Lease or rental costs paid to or by a related organization shall be allowed according to part 9553.0060, subpart 7.

C.

The cost of ownership of a capital asset owned by a related organization and used by the facility may be included in the allowable cost of the facility. When the capital asset is sold or otherwise disposed of by the related organization and the depreciation on the asset has been claimed as a facility cost, any gain realized from the sale by the related organization must be transferred to the facility as an offset in the facility's property-related cost category. The amount of gain to be offset shall be determined as in part 9553.0060, subpart 1, item D.

D.

A provider that sells, leases, or provides goods or services to a related organization or nonrelated organization shall allocate the cost of the goods or services to the related organization or nonrelated organization and identify the allocations in the facility's cost report. Costs shall be allocated as provided in part 9553.0030, subpart 5.

Subp. 8.

Capitalization.

For rate years after September 30, 1986, the cost of purchasing or repairing capital assets shall be capitalized under items A to D, subject to part 9553.0060, subpart 1.

A.

The cost of purchasing a capital asset listed in the depreciation guidelines must be capitalized. The cost of purchasing any other capital asset not included in the depreciation guidelines must be capitalized if the asset has a useful life of more than two years and costs more than $500. For costs incurred after September 30, 1992, a capital asset listed on the depreciation guidelines shall not be capitalized when the unit cost of that capital asset is $200 or less.

B.

Repairs that cost $500 or less may be treated as an expense. Repairs that cost more than $500 and that extend the estimated useful life of the asset by at least two years must be capitalized. Improvements made solely for the purpose of making an asset useful for purposes other than those for which it was originally used or more useful for the same purposes must also be capitalized if the cost exceeds $500. Except for repairs necessitated solely as a result of destructive resident behavior, repairs treated as an expense must be classified in the maintenance operating cost category.

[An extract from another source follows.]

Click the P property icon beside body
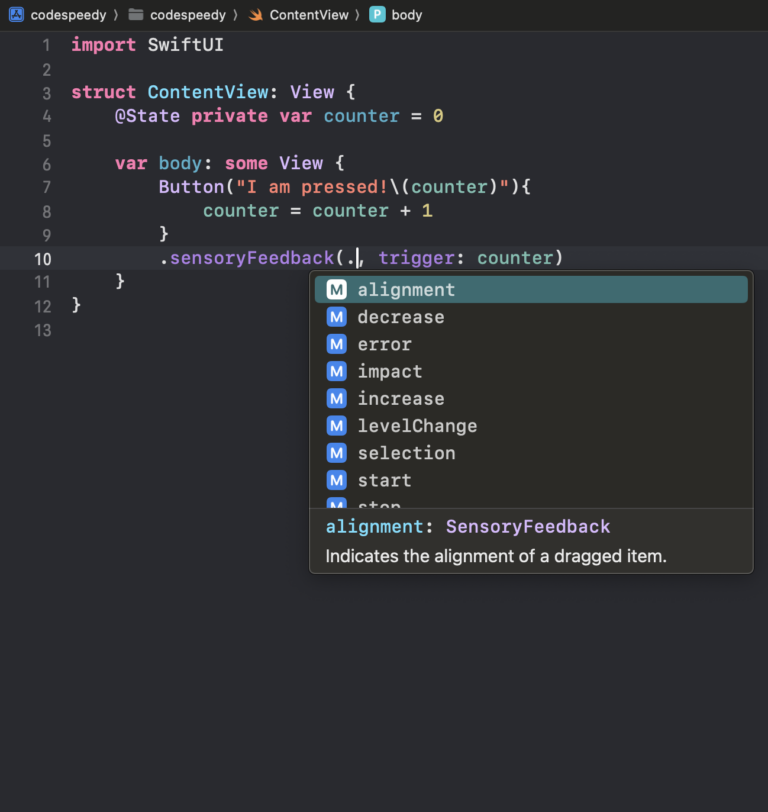This screenshot has height=812, width=768. (x=377, y=15)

Repairs necessitated solely as a result of destructive resident behavior and treated as an expense must be classified as a program operating cost.

C.

Construction period interest expense, feasibility studies, and other costs related to the construction period must be capitalized and depreciated in accordance with part 9553.0060, subpart 1.

D.

Items, such as land improvements whose maintenance or construction are not the responsibility of the provider, land, and goodwill, are not considered depreciable capital assets.

Subp. 9.

Working capital interest expense.

Working capital interest expense is allowed subject to the requirements of items A and B.

A.

Working capital interest expense on working capital debt incurred prior to January 1, 1986, is allowed under 12 MCAR SS 2.05301-2.05315 [Temporary].

B.

Working capital interest expense for facilities constructed or established after January 1, 1986, must be limited under subitems (1) and (2).

(1)

For the interim and settle-up payment rates the total amount of working capital interest expense allowed must not exceed 2.5 percent of the facility's allowable historical operating costs during the interim reporting period.

(2)

For the rate year which follows the settle-up, the total amount of working capital interest expense allowed must not exceed 80 percent of the allowable working capital interest expense as determined in the settle-up cost report.

Subp. 10.

Retirement contributions.

Retirement contributions for each employee must be limited to either a qualified pension plan or a qualified profit sharing plan submitted to, and approved by, the Internal Revenue Service.

Subp. 11.

Therapeutic overnight trips, camping, and vacations for residents.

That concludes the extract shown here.